In this post we add as another constraint, that y must be an integer. Moreover, I adjust the initial constraint such that now x + y <= 3.9. Using the lpSolve package in R the integer variable constraint can be considered by specifying the int.vec parameter, representing a vector with the indices of the integer variables to be considered by the problem. In this case the index is 2, since y is an integer.

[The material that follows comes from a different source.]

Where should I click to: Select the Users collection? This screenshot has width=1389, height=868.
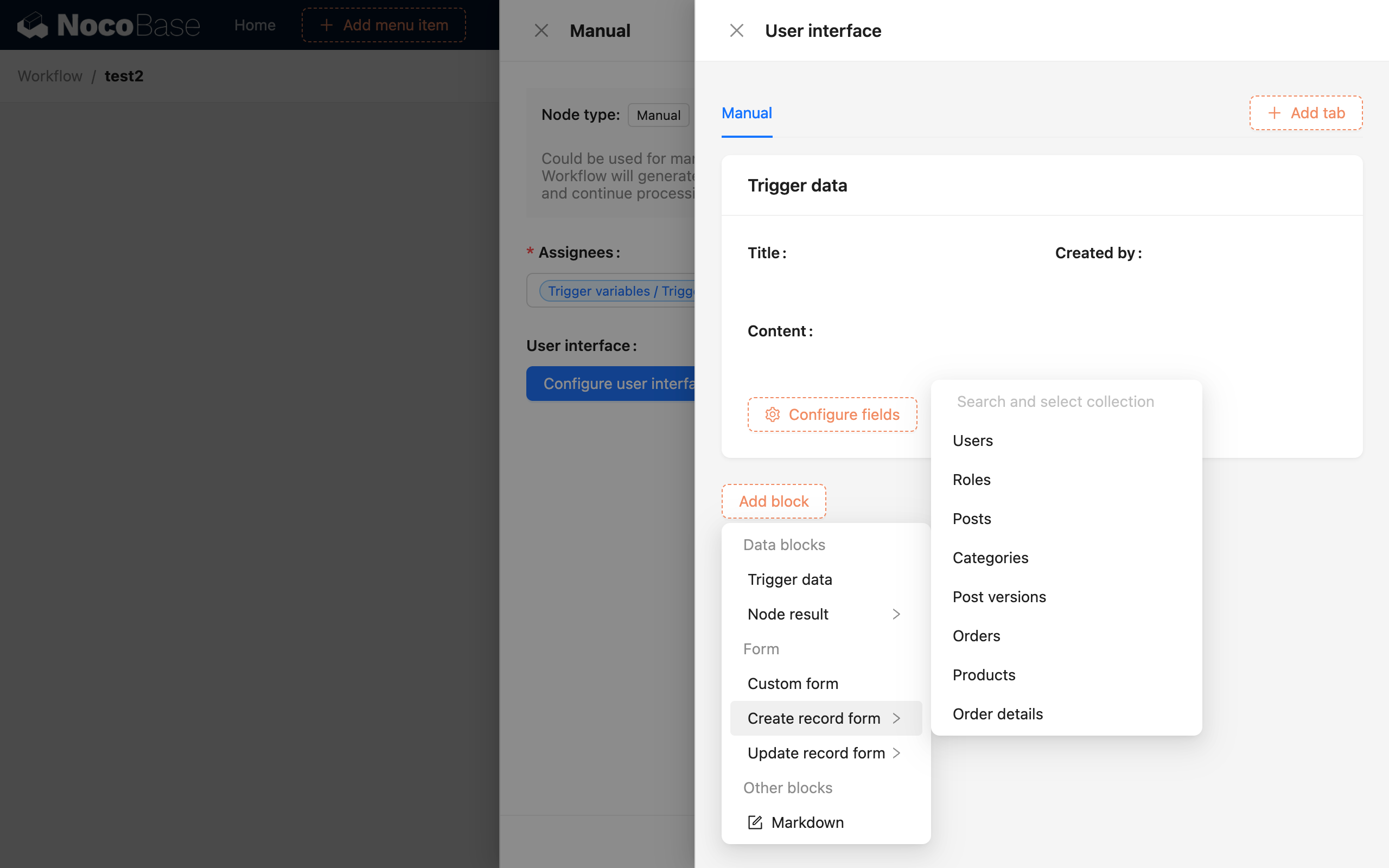[972, 441]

I start by solving a simple linear programming problem similar to the past one, only that x + y <= 3.9 (instead of 3.0). The objective function is unchanged – hence this is the non-integer problem (serving as a benchmark):
library(lpSolve)
f.obj <- c(2,3) # coefficient vector of objective function
f.con <- matrix(c(1,1),nrow=1,byrow=TRUE) # coefficient matrix for constraint matrix
f.dir <- c("<=") # constraint direction vector
f.rhs <- c(3.9) # constraint values
#f.intvec <- NA # indices of the variables that must be integers
solution <- lp(direction = "max",
objective.in = f.obj,
const.mat = f.con,
const.dir = f.dir,
const.rhs = f.rhs#,
#int.vec = f.intvec, # specifying this function parameter indicates which variables are integers
#all.int = FALSE
)
solution
## Success: the objective function is 11.7
The optimal solution to the non-integer problem with the constraint x + y <= 3.9 has the following optimum (= maximum).
solution$solution
## [1] 0.0 3.9
Now, I model and solve above model once again – but with y being specified as an integer variable.
library(lpSolve)
f.obj <- c(2,3) # coefficient vector of objective function
f.con <- matrix(c(1,1),nrow=1,byrow=TRUE) # coefficient matrix for constraint matrix
f.dir <- c("<=") # constraint direction vector
f.rhs <- c(3.9) # constraint values
f.intvec <- c(2) # indices of the variables that must be integers
solution <- lp(direction = "max",
objective.in = f.obj,
const.mat = f.con,
const.dir = f.dir,
const.rhs = f.rhs,
int.vec = f.intvec#, # specifying this function parameter indicates which variables are integers
#all.int = FALSE
)
solution
## Success: the objective function is 10.8
The maximum value of the objective function, considering the additional integer constraint, has lowered. The optimal point is now:
solution$solution
## [1] 0.9 3.0
As we can see, the optimal solution is no longer that y be 3.9 but instead that y be equal to 3 – which is indeed an integer value!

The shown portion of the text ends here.